Records provided -
---+---
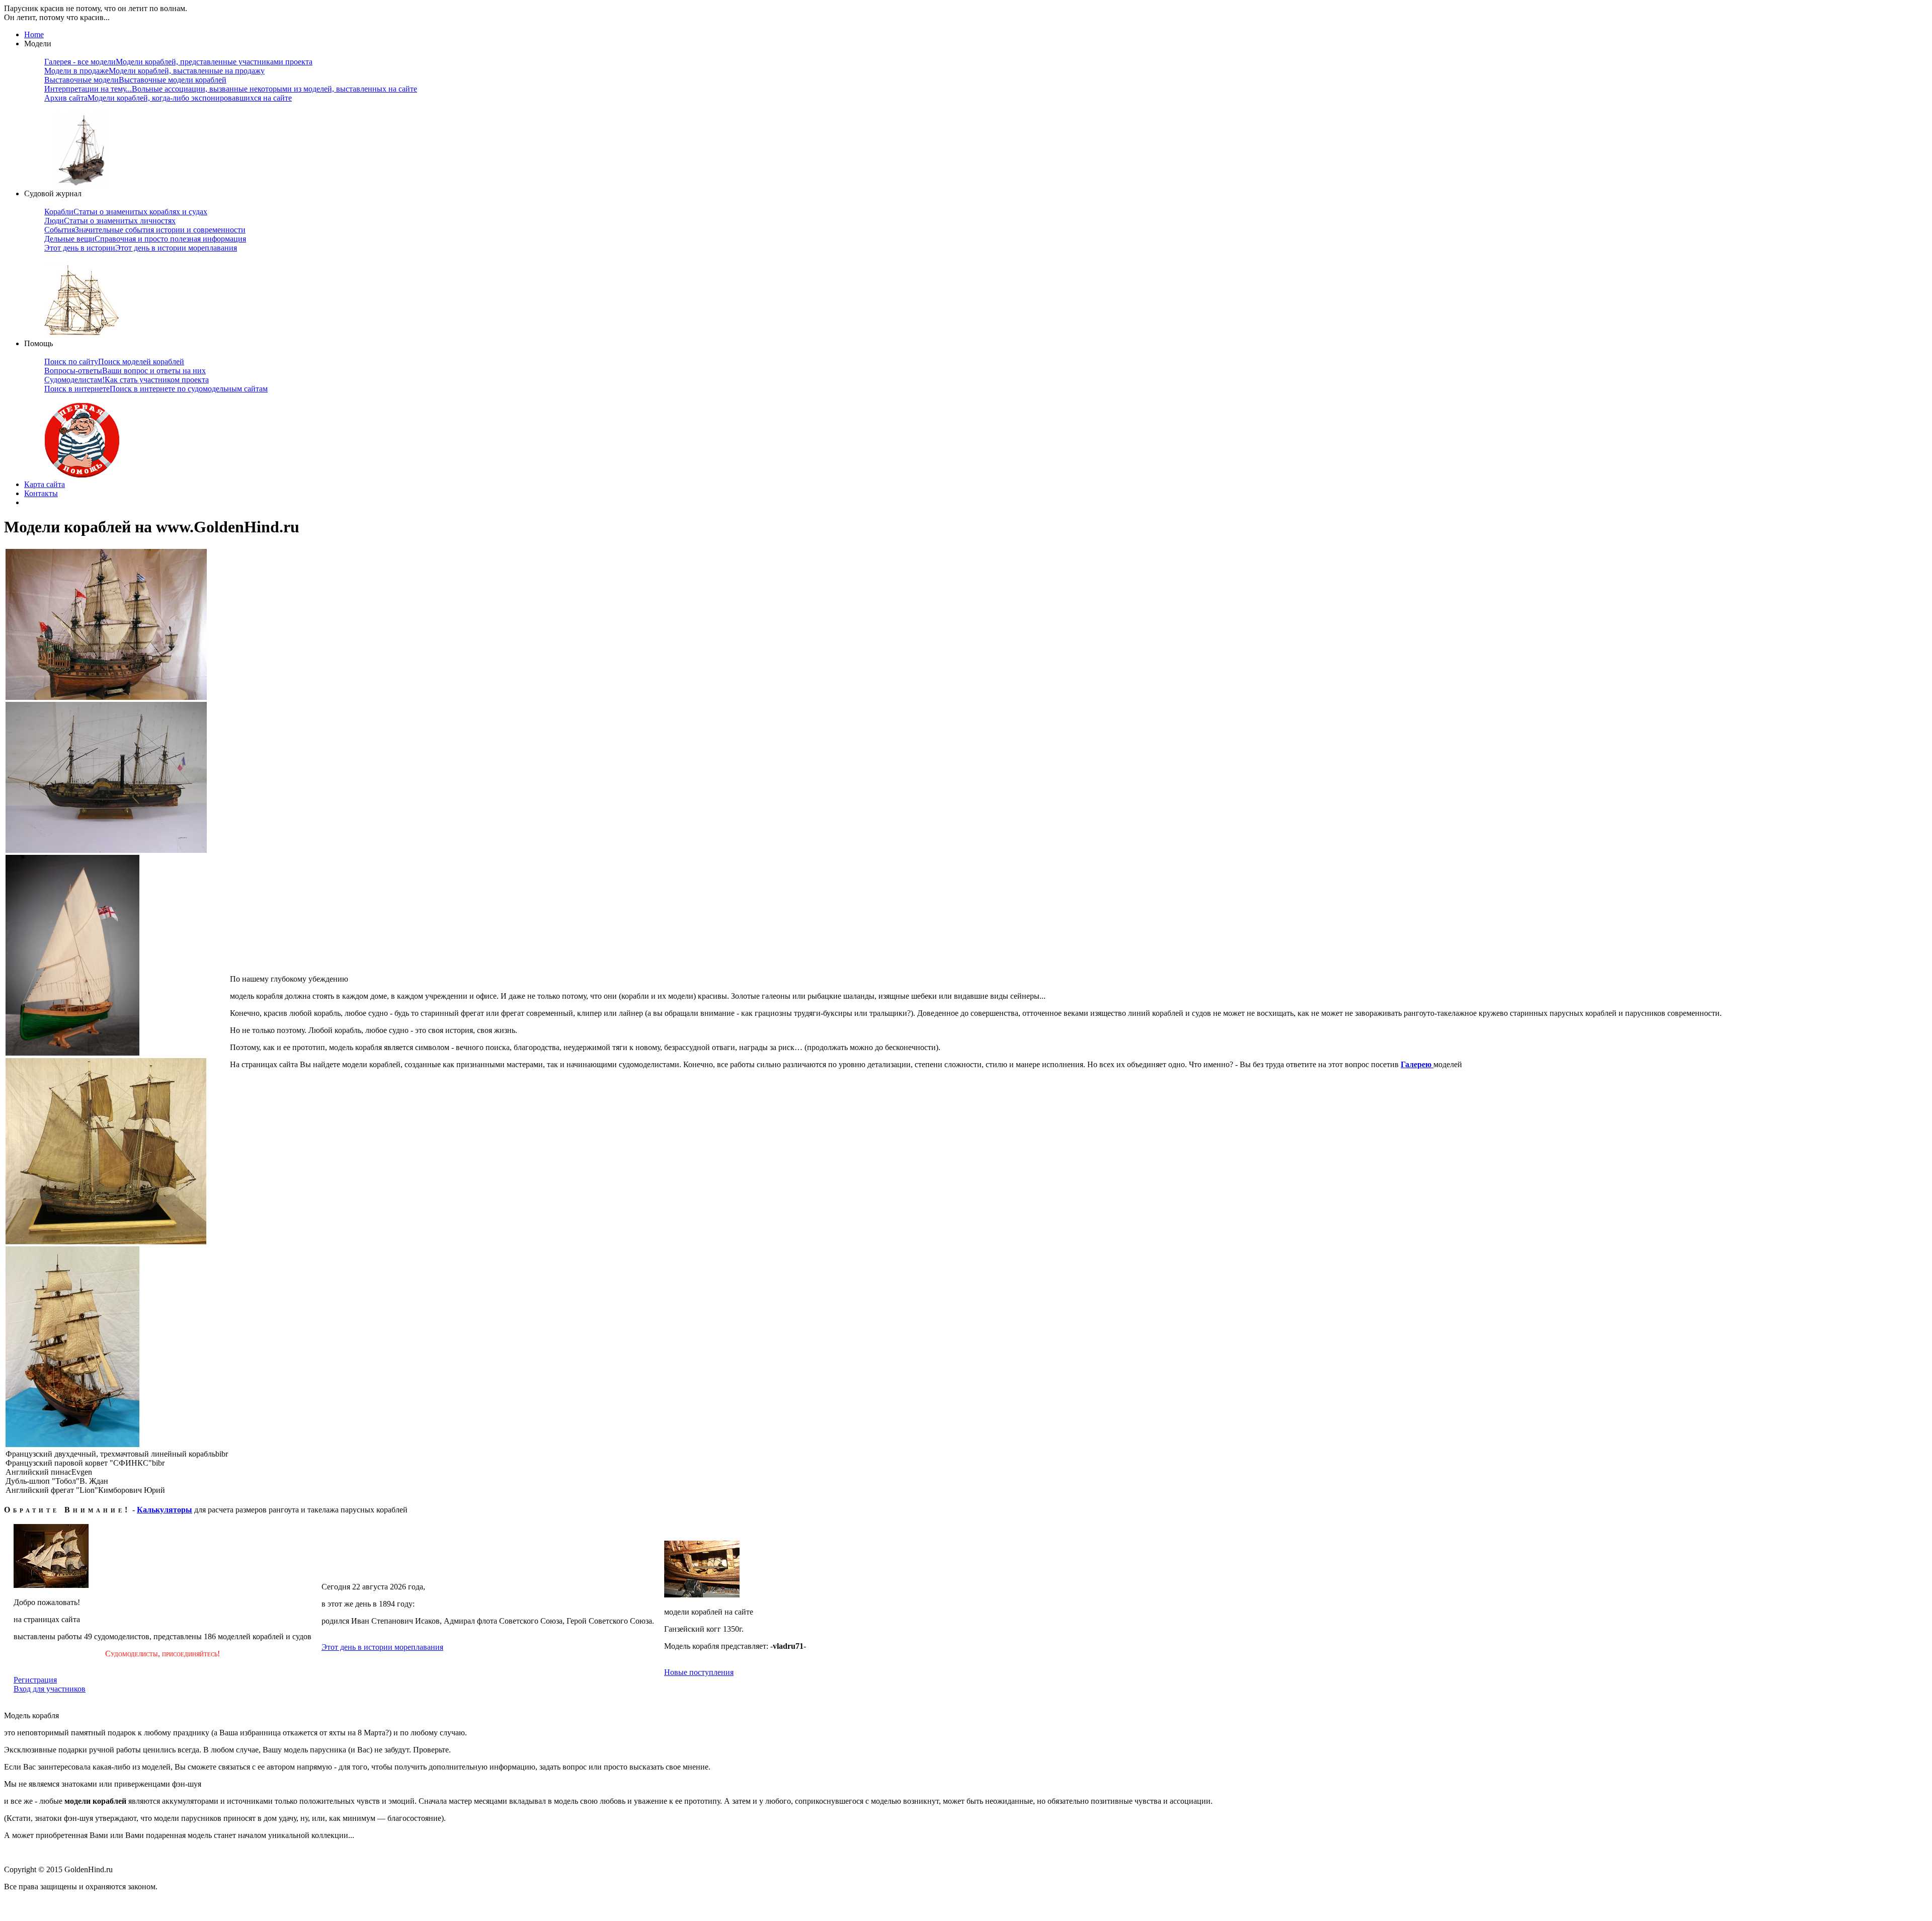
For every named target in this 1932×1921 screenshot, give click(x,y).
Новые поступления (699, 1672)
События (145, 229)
---+---
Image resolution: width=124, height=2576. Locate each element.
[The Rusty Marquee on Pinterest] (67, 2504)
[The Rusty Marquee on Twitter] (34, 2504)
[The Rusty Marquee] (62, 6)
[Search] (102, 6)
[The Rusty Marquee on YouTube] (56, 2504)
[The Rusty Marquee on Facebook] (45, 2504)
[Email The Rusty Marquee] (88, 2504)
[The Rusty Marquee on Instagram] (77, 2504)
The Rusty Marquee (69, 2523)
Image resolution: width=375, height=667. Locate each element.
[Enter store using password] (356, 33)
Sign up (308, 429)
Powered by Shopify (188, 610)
---+---
Work instructions - Could you return exactly the stretch of the data above that starts at the line with "Image resolution: width=124, height=2576." and ends at the line with "Powered by Shopify (188, 610)", both lines included?

Response -
Image resolution: width=124, height=2576. Locate each element.
[The Rusty Marquee on Pinterest] (67, 2504)
[The Rusty Marquee on Twitter] (34, 2504)
[The Rusty Marquee] (62, 6)
[Search] (102, 6)
[The Rusty Marquee on YouTube] (56, 2504)
[The Rusty Marquee on Facebook] (45, 2504)
[Email The Rusty Marquee] (88, 2504)
[The Rusty Marquee on Instagram] (77, 2504)
The Rusty Marquee (69, 2523)
Image resolution: width=375, height=667. Locate each element.
[Enter store using password] (356, 33)
Sign up (308, 429)
Powered by Shopify (188, 610)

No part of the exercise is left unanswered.